Brussels, 23 Jun 2006
According to a new report from the US National Research Council, scientists are now able to say with a high level of confidence that the last few decades of the 20th century were warmer than any other period in the last 400 years.
The report, 'Surface Temperature Reconstructions for the last 2,000 Years', was requested by the US Congress following controversy over an earlier piece of research by climatologist Michael Mann. Mr Mann and his colleagues concluded that the high temperatures recorded in the late 20th century were unprecedented in the last thousand years. Their graph showing a sharp rise in temperatures after a long period of relative stability became known as the 'hockey stick'.
Records of temperatures based on measurements by instruments only go back around 150 years, meaning climatologists have to use proxies to estimate temperatures from before this time. Proxies used include evidence from tree rings, retreating glaciers, corals, ocean and lake sediments, ice cores, and documentary sources such as old drawings of glaciers.
The Committee that wrote the report found that there was sufficient evidence from proxies to say that the last few decades of the 20th century were warmer than any comparable period in the last 400 years.

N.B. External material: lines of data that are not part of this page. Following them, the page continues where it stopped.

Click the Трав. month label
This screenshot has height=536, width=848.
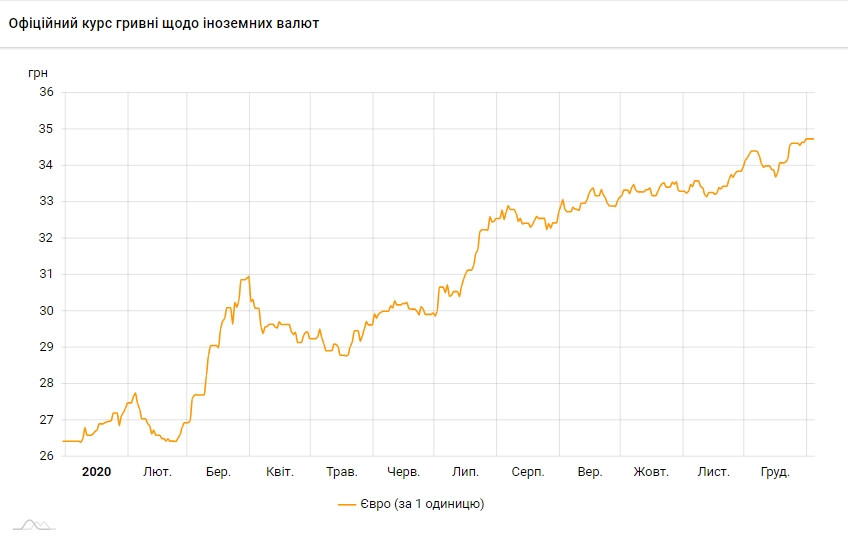pyautogui.click(x=342, y=472)
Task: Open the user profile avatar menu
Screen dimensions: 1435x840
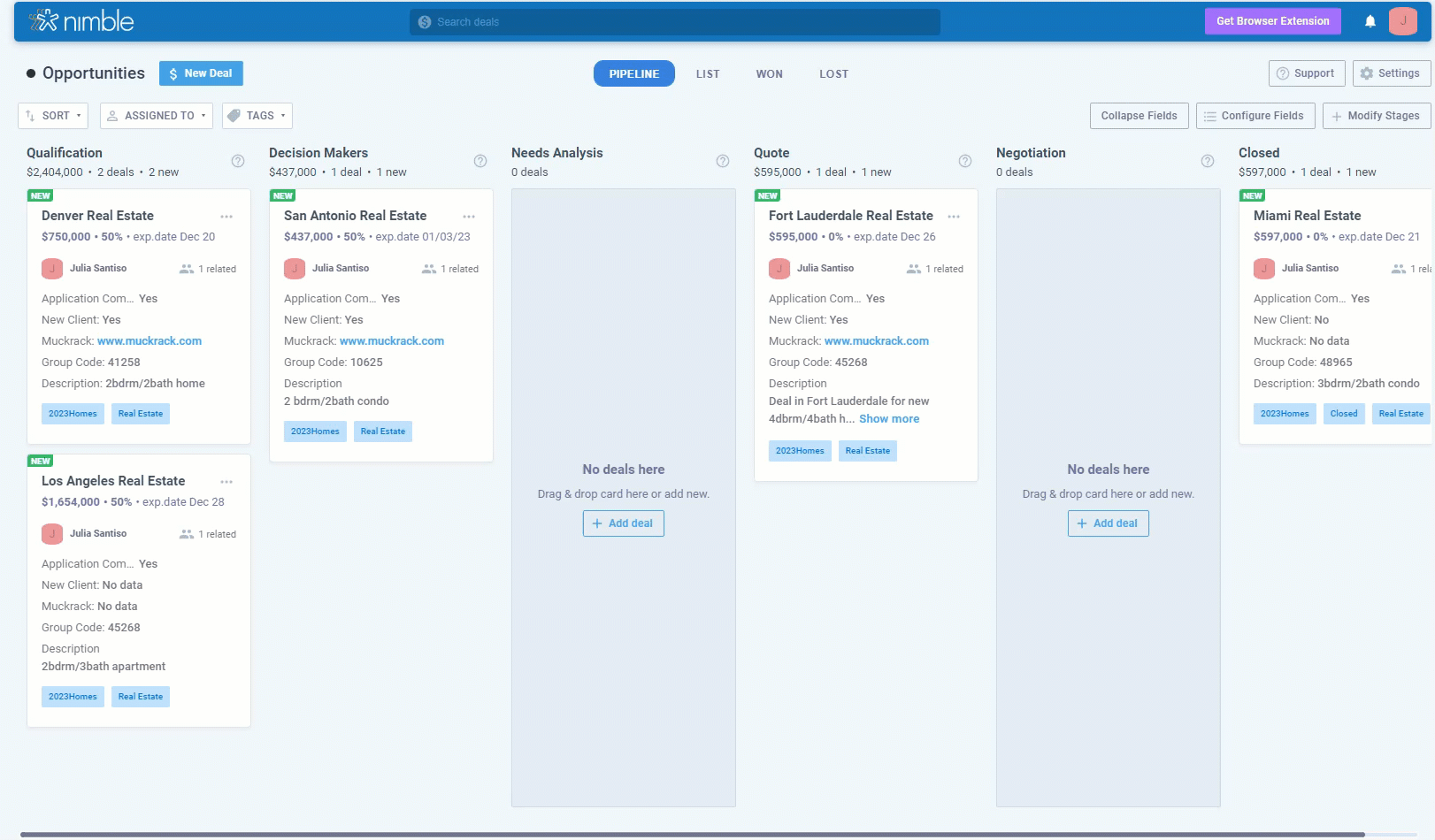Action: click(1402, 21)
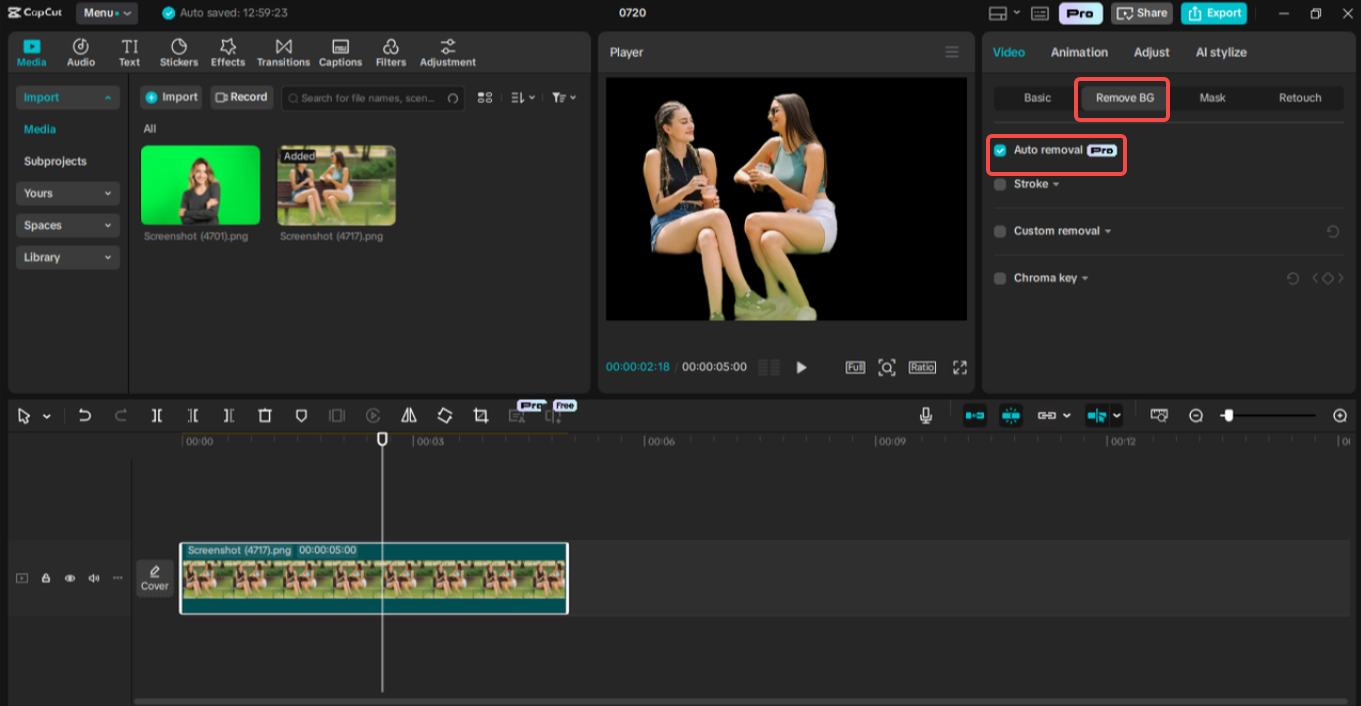Screen dimensions: 1361x706
Task: Select the crop tool above the timeline
Action: pos(481,415)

They also note that the proxy data accurately reflects the 0.6 degrees Celsius warming recorded by instruments over the last century.
However, proxy data from before 1600 is relatively scarce, especially in the southern hemisphere. For this reason, the Committee agreed that while Mr Mann's conclusion about the temperatures in the period before 1600 are plausible, they cannot currently be confirmed with great certainty.

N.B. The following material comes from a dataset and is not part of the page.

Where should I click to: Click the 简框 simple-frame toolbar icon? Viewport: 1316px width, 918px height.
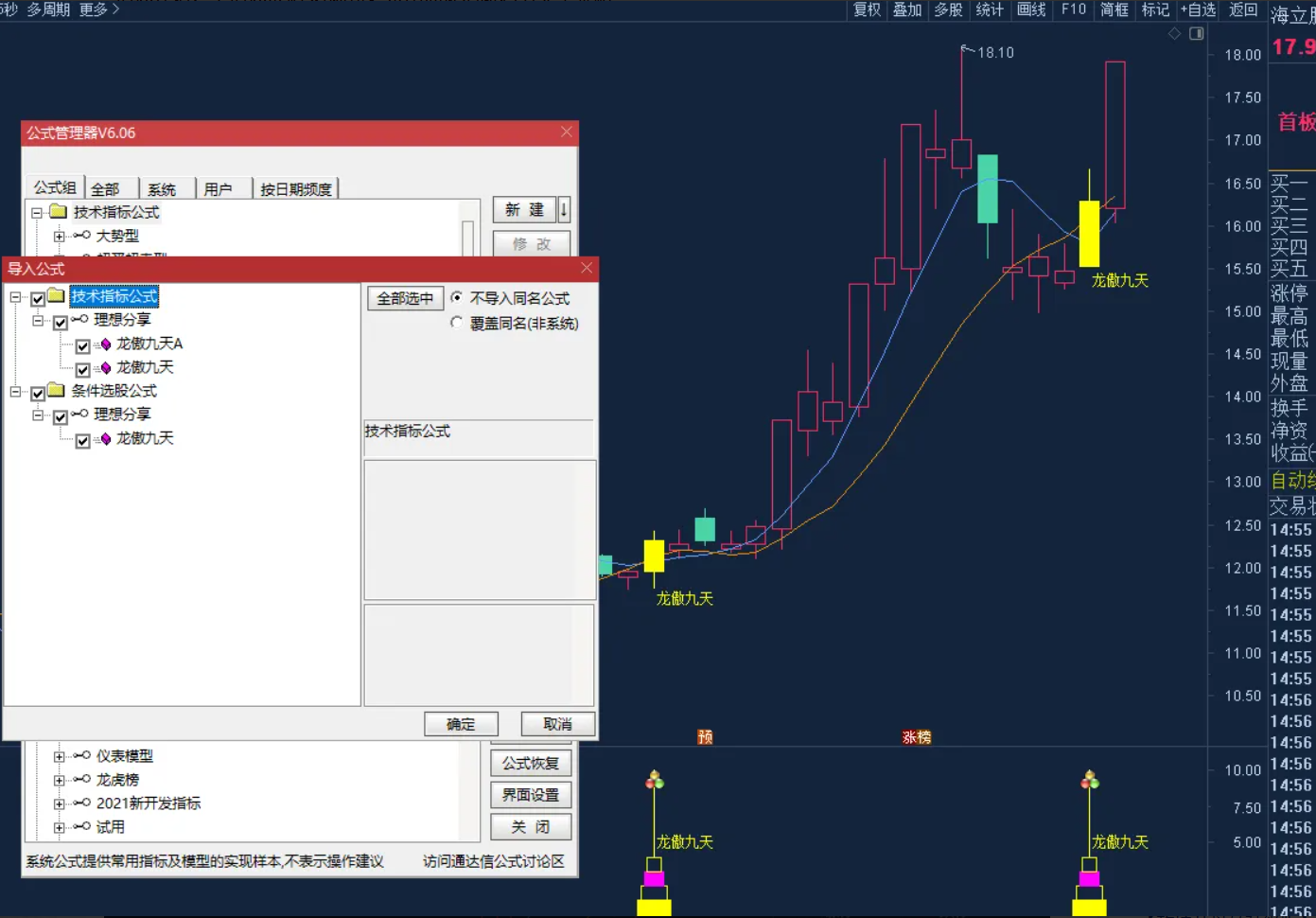click(x=1114, y=10)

On the question of whether global warming is influenced by human activities, the report underlines the fact that surface temperature reconstructions for periods before the Industrial Revolution are only one of many lines of evidence supporting the conclusion that current warming is occurring in response to human activities, and they are not the primary evidence.
The Chair of the Committee is Gerald R North of Texas A&M University. Presenting the report, he called for greater access to datasets, to help further future research. 'Peers should have access to the information needed to reproduce published results, so that increased confidence in the outcome of the study can be generated inside and outside the scientific community,' he said. 'Paleoclimate research would benefit if individual researchers, professional societies, journal editors, and funding agencies continued their efforts to ensure that existing open access practices are followed.'
Meanwhile there was bad news for European efforts to reduce greenhouse gas emissions, as the European Environment Agency (EEA) released the EU's inventory report to the United Nations Framework Convention on Climate Change (UNFCCC). According to the report, greenhouse gas emissions in the EU rose by 18 million tonnes (0.4 per cent) between 2003 and 2004. The sectors with the largest increases were industry and transport. The only countries which actually managed to reduce their greenhouse gas emissions from 2003 to 2004 were Germany, Denmark and Finland.